Shortly after my first child was born, the very idea of going back to work left me with a sick feeling in my stomach. Sure, I loved my work, but how was I going to leave my baby? How was she going to manage without me? How could I possibly trust someone else to care for her like I did, to be sure she was safe and loved?
I couldn’t even think about it for the first several months, but once my daughter was six months old, reality started to sink in. Other Moms were talking about child care placements they interviewed and where they put their babies on wait lists. I started to feel like I was slacking on the whole child care decision.
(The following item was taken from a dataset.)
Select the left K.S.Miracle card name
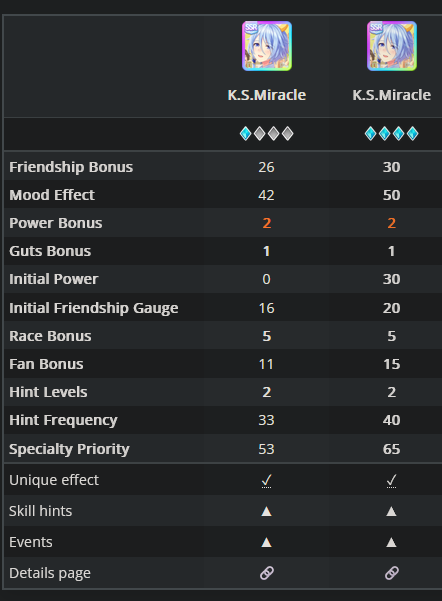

Since being a stay at home mom was not an option, clearly I needed to make a decision soon. I had no idea what I was looking for. Did I want my daughter to be in a child care centre? A home-based child care? Would it make sense to hire a nanny? What were the pros and cons of all these? How much did all these options cost? Did grandparents want to help with child care? It felt like there were too many options.
For me, it helped to focus first on what my family’s needs were. Ask yourself what are your needs and priorities:
- Cost: What can you afford? Do you qualify for the child care subsidy?
- Hours: What hours of care do you need?
- Location: Do you want a place that’s close to home or your place of work?
- Age: How old will your child be at the time of placement? In most child care settings, there are fewer infant spaces. In a child care centre, a child under 18 months is considered an infant. Home based child care providers can only care for two children under the age of two.
- Number of children: If you have more than one child, do you want your children at the same place?
- Anything else? For example, if your child has special needs you will be interested in asking about inclusion services
It also helped me to think about what my baby needed from her child care placement as she grew. Keep in mind your child’s unique temperament and personality! If she could have decided for herself, I think my daughter would have asked for:
- plenty of time, space and materials for unstructured free-play and to be physically active. Play is the work of children;
- opportunities to learn social skills by interacting and playing with other children;
- a safe environment, both inside the placement as well as outside and when on outings;
- warm, caring connections with consistent providers;
- stability and a predictable routine; and
- opportunities to learn, with preparation for kindergarten
It can feel like there are too many options to pick from, even after you decide on the type of child care that works for you. Once my husband and I narrowed down our options, we went online to the Child Care Directory Information Line (CCDIL). They have a questionnaire about the type of care you are looking for, which they use to send you a customized list of child care providers. If you have any questions about child care, give them a call. They will also provide you with A Parents’ Guide to Quality Child Care. For me, this booklet was a great help and I especially appreciated the list of questions they suggest asking providers – many things I had not thought of, such as asking about closure dates.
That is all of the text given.